Originaire du Bénin, Roger Sidokpohou a passé 23 ans en Afrique, puis 23 ans en France. Installé au Brésil depuis 18 ans, il a écrit trois ouvrages sur l'Afrique, Les Années Lumière en 2003, Le Griot en 2007 et Nuit de Mémoire en 2009. ?En 2000, à l'occasion de la commémoration des 500 ans du Brésil, il a reçu le titre de Commandeur dans l'Ordre du mérite civique afro-brésilien (Commendador a Ordem "Cruz do Mérito Memória e Alma de Zumbi").

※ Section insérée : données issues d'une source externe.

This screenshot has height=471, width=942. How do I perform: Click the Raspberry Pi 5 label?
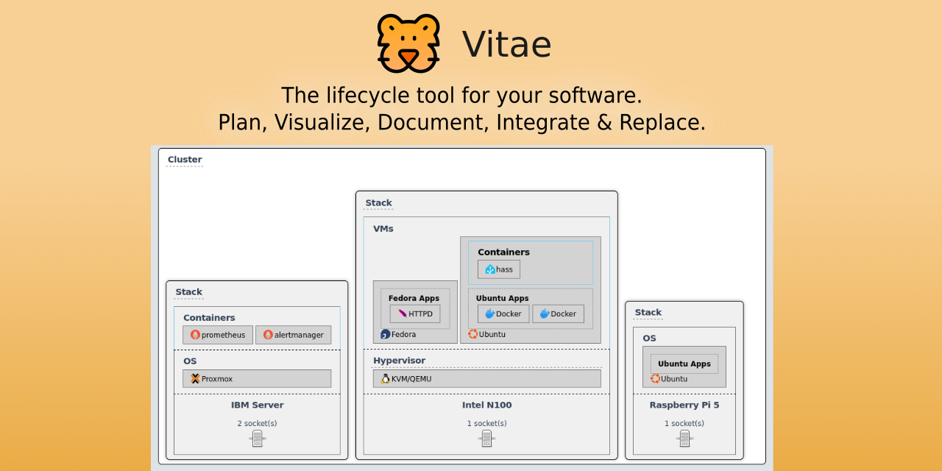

De père nigérian, ancien diplomate à l'ONU, et de mère martiniquaise, Karim Akadiri Soumaïla est né en France et a grandi à Paris. Diplômé de l'Ecole supérieure d'études cinématographiques (Esec), il a écrit et réalisé plus d'une vingtaine de fictions, documentaires et films institutionnels pour les télévisions européennes : Villa Belle France, Négro, Latin Jazz à New York, Brian de Palma, l'incorruptible, etc. Au Brésil, il a réalisé des reportages pour Arte sur Les résidences privées d'Oscar Niemeyer, Le design des frères Campana, A Retomada.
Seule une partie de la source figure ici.